[ABOUT THIS TASK] Every line in the data below that holds "screenshot" should be found and copied.

*** EXERCISE DATA ***

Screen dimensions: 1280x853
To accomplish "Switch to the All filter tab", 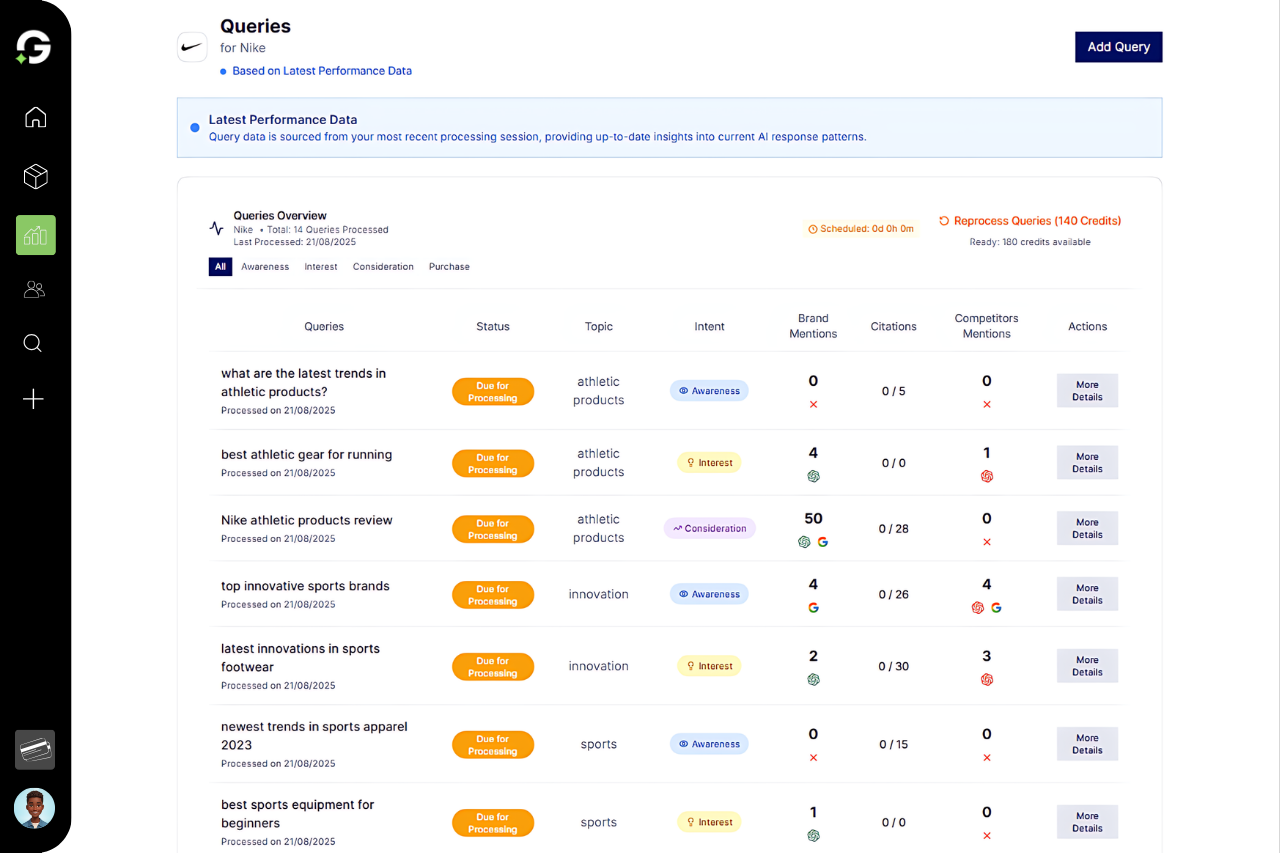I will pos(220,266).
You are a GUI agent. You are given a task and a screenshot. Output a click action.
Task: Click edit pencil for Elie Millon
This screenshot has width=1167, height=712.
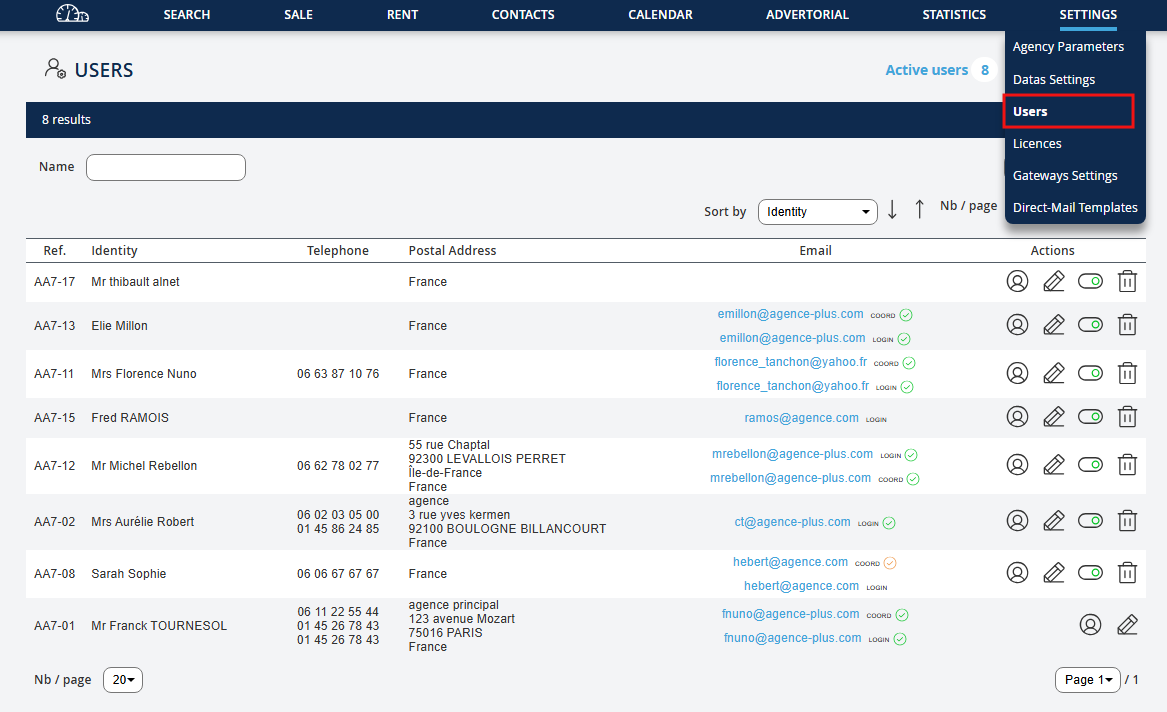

*** End of EXERCISE DATA ***

[ANSWER SECTION]
You are a GUI agent. You are given a task and a screenshot. Output a click action.
This screenshot has width=1167, height=712.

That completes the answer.